▸ **What to produce**: Repeat every entry exactly as it stands. Omit the images.

▸ **Stored data**:
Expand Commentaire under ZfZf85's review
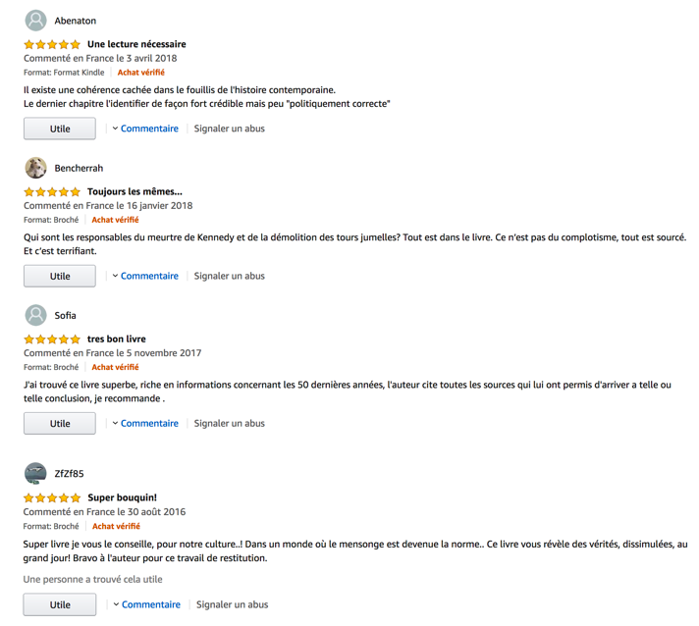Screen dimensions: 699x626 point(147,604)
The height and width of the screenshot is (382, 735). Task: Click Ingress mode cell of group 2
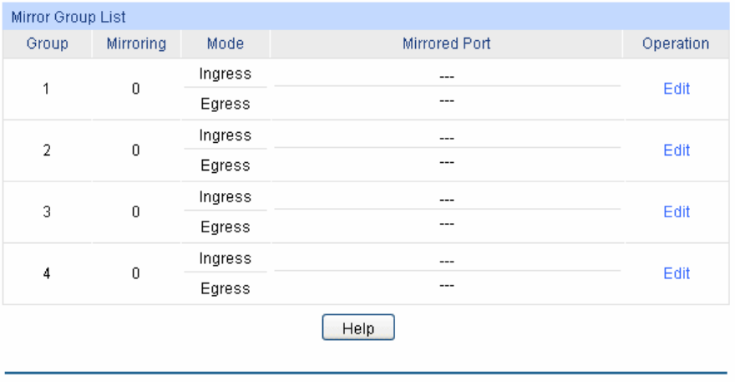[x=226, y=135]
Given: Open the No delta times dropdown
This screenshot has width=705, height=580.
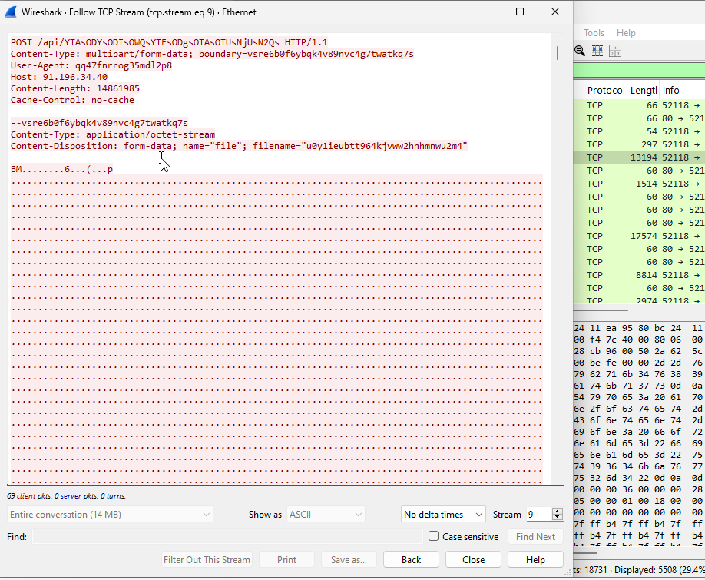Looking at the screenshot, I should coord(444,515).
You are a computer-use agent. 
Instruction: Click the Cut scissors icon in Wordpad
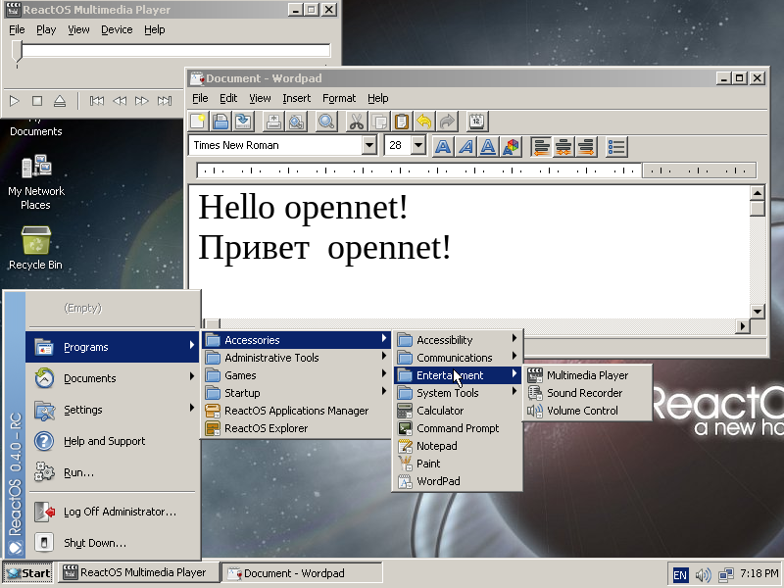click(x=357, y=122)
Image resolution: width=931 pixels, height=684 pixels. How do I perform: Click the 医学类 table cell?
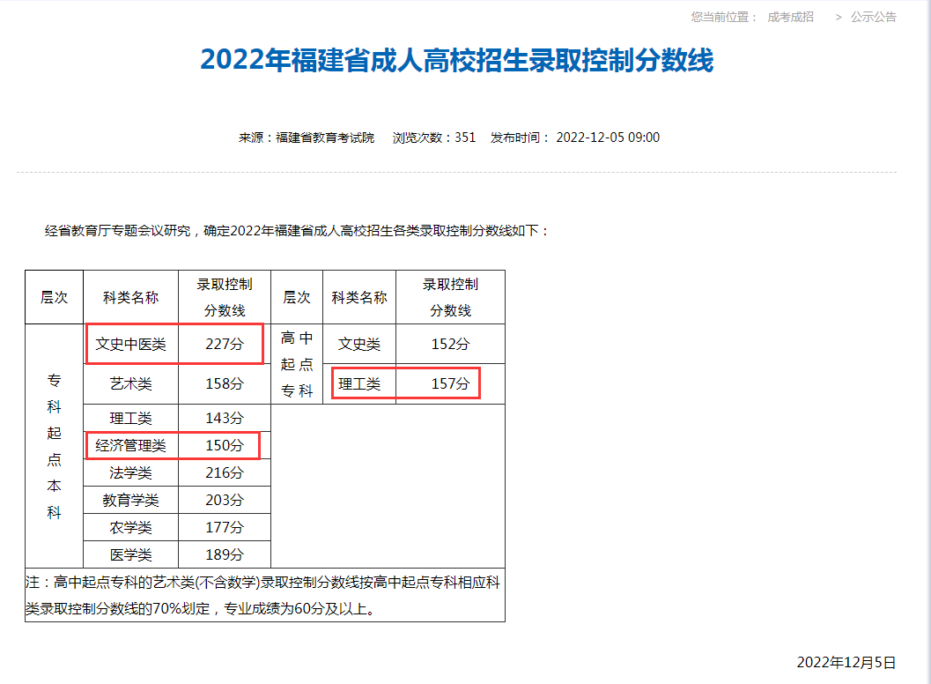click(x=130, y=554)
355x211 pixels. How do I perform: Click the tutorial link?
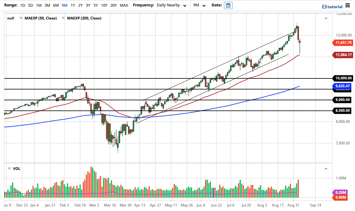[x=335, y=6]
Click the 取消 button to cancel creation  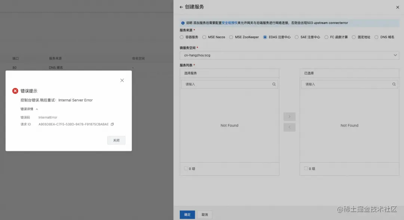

▸ **Finished task**:
Expand Commentaire under ZfZf85's review
Screen dimensions: 699x626 point(147,604)
The height and width of the screenshot is (382, 735). Task: Click Ingress mode cell of group 2
[x=226, y=135]
Given: Open the No delta times dropdown
This screenshot has width=705, height=580.
Looking at the screenshot, I should coord(444,515).
You are a computer-use agent. 
Instruction: Click the Cut scissors icon in Wordpad
click(x=357, y=122)
Image resolution: width=931 pixels, height=684 pixels. How do I perform: Click the 医学类 table cell?
click(x=130, y=554)
355x211 pixels. How do I perform: Click the tutorial link?
[x=335, y=6]
Click the 取消 button to cancel creation  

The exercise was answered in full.